The Magnificent Seven
is director Antoine Fuqua’s remake of the classic tale first put to cinema in
the Akira Kurosawa masterpiece Seven
Samurai. This follows in a rich history of remakes of that film, including
being a namesake remake of the John Sturges Magnificent
Seven from 1960. In this story we follow Chisolm (Denzel Washington) as he
sets up a team of various gunslingers and warriors after agreeing to protect a
town that is being terrorized by Bartholomew Bogue (Peter Sarsgaard) and his
gang. This film is distinct from all those previous versions with largely new
characters and an action packed conclusion that makes this one of the most fun
westerns we’ve seen in years.
This film has a lot of strengths, the first and paramount of
which is its success in furthering the material. Although this ties to a
weakness, I actually thought this film did what a remake should do by bringing
something genuinely new to the table. Seven
Samurai is one of the most complete and great films ever, but it has a slow
and deliberate pace that makes it more difficult to watch and get invested in. The Magnificent Seven (1960) is a film
that has great characterization and personality but lacks in the quality of its
action climax. This new iteration has some weaknesses in characterization
(which I will get to) but brings an action cinematography, pacing, and stunt
work that makes it tonnes of fun to watch and will make it a lasting film in
the canon of these films.
Another real strength of this film is the personality that emanates
from the actors in this film. Every member of the Magnificent Seven (Denzel
Washington, Chris Pratt, Byung-hun Lee, Ethan Hawke, Vincent D’Onofrio, Manuel
Garcia-Rulfo, and Martin Sensmeier) gives you some reason to get invested in
them just by how charming, intriguing, or epic they are portrayed as
characters. They certainly do lack emotional layers, but what they do bring is
a magnetic screen presence that was absolutely captivating.
The last real strength of the film I want to call out is the
directing and cinematography. Fuqua clearly does a great job getting everything
together and his work with cinematographer Mauro Fiore led to some excellent
shot design that is a strikingly brilliant in modern western cinema.
This new version of The
Magnificent Seven has some serious weaknesses though and fails to build on a lot of the core emotional and character layers from the earlier versions.

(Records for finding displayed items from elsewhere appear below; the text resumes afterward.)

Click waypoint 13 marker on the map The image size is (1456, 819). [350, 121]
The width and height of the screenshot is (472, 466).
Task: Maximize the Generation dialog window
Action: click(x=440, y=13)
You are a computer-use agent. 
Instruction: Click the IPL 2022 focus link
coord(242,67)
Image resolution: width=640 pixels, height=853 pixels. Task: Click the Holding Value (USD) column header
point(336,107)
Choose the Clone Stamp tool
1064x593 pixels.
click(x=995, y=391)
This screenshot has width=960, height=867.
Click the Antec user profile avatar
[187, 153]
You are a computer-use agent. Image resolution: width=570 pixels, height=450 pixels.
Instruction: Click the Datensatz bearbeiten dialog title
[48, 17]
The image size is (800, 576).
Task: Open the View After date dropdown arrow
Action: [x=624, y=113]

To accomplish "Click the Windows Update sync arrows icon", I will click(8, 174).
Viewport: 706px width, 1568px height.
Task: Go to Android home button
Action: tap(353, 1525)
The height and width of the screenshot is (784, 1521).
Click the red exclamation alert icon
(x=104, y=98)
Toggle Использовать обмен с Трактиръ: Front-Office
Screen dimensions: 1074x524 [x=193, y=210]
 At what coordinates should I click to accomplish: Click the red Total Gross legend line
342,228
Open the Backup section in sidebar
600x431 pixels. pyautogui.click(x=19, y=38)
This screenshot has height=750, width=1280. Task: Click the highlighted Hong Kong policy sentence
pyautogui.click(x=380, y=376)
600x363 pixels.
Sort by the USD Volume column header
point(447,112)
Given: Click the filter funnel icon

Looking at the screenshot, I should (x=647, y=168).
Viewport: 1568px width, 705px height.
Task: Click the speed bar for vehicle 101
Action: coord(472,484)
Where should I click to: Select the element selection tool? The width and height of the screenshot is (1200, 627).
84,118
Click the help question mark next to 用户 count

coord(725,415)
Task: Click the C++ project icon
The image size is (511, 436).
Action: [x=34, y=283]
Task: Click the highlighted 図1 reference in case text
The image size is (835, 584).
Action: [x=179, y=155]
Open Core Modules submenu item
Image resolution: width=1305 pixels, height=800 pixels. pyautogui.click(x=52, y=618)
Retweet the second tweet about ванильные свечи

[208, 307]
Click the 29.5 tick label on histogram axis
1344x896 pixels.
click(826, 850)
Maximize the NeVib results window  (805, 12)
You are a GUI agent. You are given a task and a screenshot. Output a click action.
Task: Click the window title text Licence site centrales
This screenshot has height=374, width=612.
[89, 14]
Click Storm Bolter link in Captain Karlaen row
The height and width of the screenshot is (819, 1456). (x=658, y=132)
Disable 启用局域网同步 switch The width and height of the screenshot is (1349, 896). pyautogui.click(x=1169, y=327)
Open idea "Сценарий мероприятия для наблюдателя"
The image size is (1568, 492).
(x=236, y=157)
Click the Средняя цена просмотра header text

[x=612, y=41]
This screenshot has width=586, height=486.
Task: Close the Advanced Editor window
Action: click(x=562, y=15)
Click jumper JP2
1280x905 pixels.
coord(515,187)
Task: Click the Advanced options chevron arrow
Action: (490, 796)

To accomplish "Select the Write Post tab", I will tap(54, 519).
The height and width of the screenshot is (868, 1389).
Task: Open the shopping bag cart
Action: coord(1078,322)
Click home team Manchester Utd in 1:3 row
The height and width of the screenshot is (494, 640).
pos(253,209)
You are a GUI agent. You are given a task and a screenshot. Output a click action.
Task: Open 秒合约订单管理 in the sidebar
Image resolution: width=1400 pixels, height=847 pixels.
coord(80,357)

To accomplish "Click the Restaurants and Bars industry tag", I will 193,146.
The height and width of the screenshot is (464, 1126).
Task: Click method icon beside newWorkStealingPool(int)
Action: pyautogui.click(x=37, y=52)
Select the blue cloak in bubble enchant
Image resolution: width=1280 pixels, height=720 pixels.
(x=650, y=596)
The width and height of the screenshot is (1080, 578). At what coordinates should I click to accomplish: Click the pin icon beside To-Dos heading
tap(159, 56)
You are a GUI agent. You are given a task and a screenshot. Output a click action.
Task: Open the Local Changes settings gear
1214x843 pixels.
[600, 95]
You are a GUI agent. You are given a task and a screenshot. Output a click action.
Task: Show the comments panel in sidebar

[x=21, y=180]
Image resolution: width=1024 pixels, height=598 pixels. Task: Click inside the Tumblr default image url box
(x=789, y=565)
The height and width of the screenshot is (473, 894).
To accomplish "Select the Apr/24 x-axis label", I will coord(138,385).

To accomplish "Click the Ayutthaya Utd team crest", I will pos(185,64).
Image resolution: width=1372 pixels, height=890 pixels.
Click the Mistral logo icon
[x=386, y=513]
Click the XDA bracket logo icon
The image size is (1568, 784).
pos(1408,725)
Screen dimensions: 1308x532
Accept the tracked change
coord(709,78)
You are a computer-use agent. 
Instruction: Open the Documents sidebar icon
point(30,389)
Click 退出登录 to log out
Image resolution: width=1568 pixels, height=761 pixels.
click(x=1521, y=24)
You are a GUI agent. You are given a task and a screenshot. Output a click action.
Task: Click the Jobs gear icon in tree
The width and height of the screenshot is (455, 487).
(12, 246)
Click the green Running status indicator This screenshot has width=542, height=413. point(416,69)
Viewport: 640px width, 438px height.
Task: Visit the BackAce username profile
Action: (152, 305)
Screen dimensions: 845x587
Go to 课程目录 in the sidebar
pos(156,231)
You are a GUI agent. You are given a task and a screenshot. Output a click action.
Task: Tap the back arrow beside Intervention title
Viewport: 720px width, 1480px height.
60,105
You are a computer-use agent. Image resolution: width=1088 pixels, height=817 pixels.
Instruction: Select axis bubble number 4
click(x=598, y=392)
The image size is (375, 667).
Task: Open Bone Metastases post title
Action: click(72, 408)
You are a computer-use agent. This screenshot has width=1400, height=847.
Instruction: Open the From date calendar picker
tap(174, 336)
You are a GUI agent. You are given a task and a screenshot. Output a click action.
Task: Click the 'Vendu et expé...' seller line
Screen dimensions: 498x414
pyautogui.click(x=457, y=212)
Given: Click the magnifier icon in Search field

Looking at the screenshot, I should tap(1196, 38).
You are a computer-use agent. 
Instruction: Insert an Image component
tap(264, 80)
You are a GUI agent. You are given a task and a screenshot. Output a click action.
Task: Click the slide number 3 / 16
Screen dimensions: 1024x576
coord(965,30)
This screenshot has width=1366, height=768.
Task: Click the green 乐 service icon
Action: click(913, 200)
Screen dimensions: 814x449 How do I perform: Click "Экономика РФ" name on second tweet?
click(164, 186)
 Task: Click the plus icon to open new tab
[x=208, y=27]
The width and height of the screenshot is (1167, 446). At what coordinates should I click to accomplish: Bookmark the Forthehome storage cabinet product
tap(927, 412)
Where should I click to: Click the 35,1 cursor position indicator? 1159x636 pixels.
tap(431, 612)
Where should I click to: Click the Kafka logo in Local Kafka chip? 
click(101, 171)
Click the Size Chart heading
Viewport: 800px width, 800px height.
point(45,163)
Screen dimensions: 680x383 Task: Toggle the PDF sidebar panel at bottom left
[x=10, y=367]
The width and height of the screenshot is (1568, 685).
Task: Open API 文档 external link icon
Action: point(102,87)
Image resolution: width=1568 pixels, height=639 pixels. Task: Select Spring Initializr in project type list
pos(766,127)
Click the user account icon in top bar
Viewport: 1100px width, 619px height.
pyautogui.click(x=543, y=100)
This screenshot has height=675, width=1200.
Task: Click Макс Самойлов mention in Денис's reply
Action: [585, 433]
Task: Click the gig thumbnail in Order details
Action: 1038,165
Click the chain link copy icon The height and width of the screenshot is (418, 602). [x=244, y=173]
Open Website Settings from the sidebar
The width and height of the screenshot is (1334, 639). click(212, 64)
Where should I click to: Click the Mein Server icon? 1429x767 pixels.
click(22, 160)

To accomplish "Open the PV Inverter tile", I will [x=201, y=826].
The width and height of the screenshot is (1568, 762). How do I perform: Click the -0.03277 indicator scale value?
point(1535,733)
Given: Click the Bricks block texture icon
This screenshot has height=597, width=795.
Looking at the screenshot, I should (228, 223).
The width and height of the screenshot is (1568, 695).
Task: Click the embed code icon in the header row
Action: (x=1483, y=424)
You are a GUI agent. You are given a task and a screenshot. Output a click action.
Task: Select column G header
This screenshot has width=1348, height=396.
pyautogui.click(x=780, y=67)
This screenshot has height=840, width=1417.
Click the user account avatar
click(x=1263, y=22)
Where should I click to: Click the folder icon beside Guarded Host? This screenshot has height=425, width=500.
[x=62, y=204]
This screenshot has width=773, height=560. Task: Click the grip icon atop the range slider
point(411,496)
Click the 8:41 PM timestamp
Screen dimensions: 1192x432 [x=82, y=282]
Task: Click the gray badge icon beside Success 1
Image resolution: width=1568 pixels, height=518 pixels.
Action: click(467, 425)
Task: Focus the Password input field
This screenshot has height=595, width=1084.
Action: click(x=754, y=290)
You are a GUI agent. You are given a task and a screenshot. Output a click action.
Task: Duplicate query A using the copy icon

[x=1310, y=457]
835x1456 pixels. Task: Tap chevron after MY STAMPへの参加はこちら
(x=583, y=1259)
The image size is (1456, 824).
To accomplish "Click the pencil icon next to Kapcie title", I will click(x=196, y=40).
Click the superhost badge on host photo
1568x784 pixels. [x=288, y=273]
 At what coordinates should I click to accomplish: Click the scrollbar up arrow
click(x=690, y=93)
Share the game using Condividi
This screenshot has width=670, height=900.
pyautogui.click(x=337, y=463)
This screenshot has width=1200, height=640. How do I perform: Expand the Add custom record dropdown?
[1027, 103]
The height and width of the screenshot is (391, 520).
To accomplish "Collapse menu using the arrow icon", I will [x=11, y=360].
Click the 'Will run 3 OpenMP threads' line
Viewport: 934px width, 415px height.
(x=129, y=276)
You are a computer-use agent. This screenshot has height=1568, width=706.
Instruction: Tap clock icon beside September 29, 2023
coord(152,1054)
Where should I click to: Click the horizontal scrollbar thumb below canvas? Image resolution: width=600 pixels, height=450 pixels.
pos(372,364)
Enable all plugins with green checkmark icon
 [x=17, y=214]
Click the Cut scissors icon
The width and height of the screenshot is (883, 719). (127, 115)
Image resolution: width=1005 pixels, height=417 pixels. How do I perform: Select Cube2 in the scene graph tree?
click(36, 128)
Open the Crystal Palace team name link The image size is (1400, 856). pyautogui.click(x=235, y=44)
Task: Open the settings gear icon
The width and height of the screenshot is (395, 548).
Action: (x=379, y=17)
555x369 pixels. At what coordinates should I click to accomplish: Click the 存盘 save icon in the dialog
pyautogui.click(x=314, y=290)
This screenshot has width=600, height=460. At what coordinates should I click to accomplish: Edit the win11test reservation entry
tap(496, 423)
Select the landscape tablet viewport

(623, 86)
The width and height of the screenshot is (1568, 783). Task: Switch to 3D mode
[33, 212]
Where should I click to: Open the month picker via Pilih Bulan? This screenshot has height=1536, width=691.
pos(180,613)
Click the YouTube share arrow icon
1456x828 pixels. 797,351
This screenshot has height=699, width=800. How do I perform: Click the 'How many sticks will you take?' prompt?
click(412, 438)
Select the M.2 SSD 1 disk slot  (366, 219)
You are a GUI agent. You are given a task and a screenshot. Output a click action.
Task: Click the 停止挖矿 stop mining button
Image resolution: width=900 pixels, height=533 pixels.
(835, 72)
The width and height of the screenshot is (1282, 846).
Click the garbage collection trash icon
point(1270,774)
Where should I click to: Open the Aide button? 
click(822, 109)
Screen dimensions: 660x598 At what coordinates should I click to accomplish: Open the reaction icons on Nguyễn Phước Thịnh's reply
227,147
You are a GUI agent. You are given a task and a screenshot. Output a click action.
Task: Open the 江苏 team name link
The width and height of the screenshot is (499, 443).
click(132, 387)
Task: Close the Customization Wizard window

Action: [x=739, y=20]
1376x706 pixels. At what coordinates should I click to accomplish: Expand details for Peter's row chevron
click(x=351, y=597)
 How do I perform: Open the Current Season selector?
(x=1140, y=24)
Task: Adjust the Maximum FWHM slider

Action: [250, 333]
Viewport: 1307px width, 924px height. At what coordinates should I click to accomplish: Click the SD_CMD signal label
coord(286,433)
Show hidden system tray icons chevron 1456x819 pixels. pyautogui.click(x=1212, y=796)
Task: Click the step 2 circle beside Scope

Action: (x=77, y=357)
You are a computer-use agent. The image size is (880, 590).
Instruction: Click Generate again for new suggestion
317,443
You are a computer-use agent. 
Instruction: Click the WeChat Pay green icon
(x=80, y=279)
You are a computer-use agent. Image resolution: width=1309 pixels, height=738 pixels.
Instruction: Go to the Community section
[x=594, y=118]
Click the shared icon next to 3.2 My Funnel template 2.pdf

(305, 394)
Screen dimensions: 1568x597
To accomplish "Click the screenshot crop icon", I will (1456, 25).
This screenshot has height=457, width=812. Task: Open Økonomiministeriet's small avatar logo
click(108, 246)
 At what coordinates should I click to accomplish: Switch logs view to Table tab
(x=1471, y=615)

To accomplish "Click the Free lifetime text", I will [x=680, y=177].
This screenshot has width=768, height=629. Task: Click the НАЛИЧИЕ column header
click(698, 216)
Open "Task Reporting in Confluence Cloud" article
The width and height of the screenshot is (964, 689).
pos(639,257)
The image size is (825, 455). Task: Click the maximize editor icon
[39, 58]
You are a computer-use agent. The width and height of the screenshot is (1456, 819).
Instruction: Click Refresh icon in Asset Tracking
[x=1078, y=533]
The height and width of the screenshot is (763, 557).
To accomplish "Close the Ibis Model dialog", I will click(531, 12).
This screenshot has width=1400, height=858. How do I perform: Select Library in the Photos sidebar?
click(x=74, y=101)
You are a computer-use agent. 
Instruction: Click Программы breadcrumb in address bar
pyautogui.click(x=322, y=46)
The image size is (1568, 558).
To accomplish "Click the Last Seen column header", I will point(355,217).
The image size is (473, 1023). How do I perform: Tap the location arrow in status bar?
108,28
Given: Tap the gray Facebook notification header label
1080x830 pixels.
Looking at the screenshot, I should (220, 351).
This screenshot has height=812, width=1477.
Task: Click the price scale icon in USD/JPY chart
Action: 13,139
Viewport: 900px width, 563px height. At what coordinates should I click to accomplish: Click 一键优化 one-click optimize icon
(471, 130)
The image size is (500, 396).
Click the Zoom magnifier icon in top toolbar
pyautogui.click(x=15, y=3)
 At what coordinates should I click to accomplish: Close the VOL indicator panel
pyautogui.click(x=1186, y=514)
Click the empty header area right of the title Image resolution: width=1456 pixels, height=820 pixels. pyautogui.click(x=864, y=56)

Unlike the 1960 version, this film deviates far from Seven Samurai, and even the 1960 film, by using completely
different characters with different stereotypical personalities. Although there
are some benefits from this, the film doesn’t do much from there and the
emotional core and layers of character that existed in those films were
completely absent in this one. Everyone is very thinly developed (if they get
developed at all) and many of the emotional moments in the film don’t land and
you don’t care that much about any of their eventual fates.
I also thought there were many points of dialogue, and other plot points, that felt really overly convenient and took me out of the film. It also demonstrates some of the starkest examples of “plot armor” I’ve seen in a long time which did make parts of it feel a little bit irrelevant.